■ STATED TASK:
Give the records as a two-column CSV with the columns "instruction" and "response", starting with the line that contains "Where should I" and going on through the end of the records. Use one row per record, with each value in a single quoted field and any line breaks turned into spaces.
╭─ RECORDS TO USE
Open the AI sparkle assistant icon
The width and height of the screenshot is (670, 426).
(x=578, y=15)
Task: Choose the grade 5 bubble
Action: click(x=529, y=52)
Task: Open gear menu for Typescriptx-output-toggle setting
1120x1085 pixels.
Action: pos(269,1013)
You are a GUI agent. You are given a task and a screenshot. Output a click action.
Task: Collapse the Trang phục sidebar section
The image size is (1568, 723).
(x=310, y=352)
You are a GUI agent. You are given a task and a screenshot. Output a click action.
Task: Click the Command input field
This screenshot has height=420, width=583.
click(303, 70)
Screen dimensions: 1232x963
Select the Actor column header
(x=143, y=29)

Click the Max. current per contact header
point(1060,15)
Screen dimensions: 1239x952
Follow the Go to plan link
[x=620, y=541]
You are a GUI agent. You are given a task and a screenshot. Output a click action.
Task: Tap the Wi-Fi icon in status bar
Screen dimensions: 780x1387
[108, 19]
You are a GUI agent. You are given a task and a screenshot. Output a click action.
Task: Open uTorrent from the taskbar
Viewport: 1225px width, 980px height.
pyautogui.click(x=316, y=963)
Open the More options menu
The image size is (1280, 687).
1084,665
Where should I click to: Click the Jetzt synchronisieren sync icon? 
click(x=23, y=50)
╰─
■ THE REPLY:
instruction,response
"Where should I click to: Click the Jetzt synchronisieren sync icon?","click(x=23, y=50)"